Awesome

An Action Is Worth Multiple Words: Handling Ambiguity in Action Recognition

Kiyoon Kim, Davide Moltisanti, Oisin Mac Aodha, Laura Sevilla-Lara
In BMVC 2022. arXiv Presentation video

Dataset downloads (labels only)

Installation

conda create -n videoai python=3.9
conda activate videoai
conda install pytorch==1.12.1 torchvision cudatoolkit=10.2 -c pytorch
### For RTX 30xx GPUs,
#conda install pytorch==1.12.1 torchvision cudatoolkit=11.3 -c pytorch
 

git clone --recurse-submodules https://github.com/kiyoon/verb_ambiguity
cd verb_ambiguity
git submodule update --recursive
cd submodules/video_datasets_api
pip install -e .
cd ../experiment_utils
pip install -e .
cd ../..
pip install -e .

Optional: Pillow-SIMD and libjepg-turbo to improve dataloading performance.
Run this at the end of the installation:

conda uninstall -y --force pillow pil jpeg libtiff libjpeg-turbo
pip   uninstall -y         pillow pil jpeg libtiff libjpeg-turbo
conda install -yc conda-forge libjpeg-turbo
CFLAGS="${CFLAGS} -mavx2" pip install --upgrade --no-cache-dir --force-reinstall --no-binary :all: --compile pillow-simd
conda install -y jpeg libtiff

Running feature experiments using pre-extracted features

Download pre-extracted features.

Download EPIC-Kitchens-100 TSM features
Download EPIC-Kitchens-100 TSM feature neighbours (optional): Using this neighbour cache will reduce the preparation time of the training by skipping neighbour search.
Download Confusing-HMDB-102 TSM features

Exract in data/EPIC_KITCHENS_100 or data/hmdb51.
Run the training code. Change the dataset and exp_name variables to select different experiments.

#!/bin/bash
exp_root="$HOME/experiments"  # Experiment results will be saved here.

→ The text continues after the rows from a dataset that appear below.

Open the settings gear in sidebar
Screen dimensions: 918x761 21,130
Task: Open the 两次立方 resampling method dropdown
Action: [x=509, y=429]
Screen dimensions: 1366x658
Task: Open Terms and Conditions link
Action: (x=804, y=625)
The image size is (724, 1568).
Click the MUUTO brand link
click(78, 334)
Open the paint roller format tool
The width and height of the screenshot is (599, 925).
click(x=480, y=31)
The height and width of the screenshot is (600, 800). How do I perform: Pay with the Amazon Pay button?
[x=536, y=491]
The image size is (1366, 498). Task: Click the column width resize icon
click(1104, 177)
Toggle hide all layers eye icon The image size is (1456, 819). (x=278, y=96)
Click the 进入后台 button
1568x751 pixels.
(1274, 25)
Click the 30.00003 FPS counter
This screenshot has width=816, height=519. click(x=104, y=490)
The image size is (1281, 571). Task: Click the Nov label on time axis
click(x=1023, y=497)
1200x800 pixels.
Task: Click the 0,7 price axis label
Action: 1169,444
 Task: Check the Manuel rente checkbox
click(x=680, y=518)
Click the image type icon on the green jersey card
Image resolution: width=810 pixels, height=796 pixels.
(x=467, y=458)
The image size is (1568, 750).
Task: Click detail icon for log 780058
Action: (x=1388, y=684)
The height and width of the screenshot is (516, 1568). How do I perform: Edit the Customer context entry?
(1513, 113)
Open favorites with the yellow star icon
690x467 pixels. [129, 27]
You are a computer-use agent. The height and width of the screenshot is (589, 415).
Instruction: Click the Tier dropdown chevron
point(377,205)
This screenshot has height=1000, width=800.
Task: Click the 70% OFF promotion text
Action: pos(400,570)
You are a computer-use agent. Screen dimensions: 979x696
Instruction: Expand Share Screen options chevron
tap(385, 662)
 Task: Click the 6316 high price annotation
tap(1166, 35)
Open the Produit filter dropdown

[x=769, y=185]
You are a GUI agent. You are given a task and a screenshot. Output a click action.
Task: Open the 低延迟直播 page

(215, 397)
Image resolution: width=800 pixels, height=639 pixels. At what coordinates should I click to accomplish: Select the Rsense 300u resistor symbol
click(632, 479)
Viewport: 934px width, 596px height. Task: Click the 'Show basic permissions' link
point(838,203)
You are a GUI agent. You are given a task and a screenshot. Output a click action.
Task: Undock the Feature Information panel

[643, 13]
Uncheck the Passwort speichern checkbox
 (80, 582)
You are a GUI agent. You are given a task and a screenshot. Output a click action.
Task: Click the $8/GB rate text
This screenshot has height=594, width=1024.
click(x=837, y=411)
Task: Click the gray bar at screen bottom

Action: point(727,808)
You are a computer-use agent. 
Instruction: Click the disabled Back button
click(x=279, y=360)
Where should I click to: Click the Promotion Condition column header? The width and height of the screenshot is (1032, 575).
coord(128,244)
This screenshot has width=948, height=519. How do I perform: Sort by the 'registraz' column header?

export CUDA_VISIBLE_DEVICES=0
num_gpus=1
export VAI_USE_NEIGHBOUR_CACHE=True     # Only for EPIC-Kitchens-100-SPMV. It will bypass neighbour search if the cache is available, otherwise it will run and cache the results.
export VAI_NUM_NEIGHBOURS=15
export VAI_PSEUDOLABEL_THR=0.1

subfolder="k=$VAI_NUM_NEIGHBOURS,thr=$VAI_PSEUDOLABEL_THR"           # Name subfolder as you like.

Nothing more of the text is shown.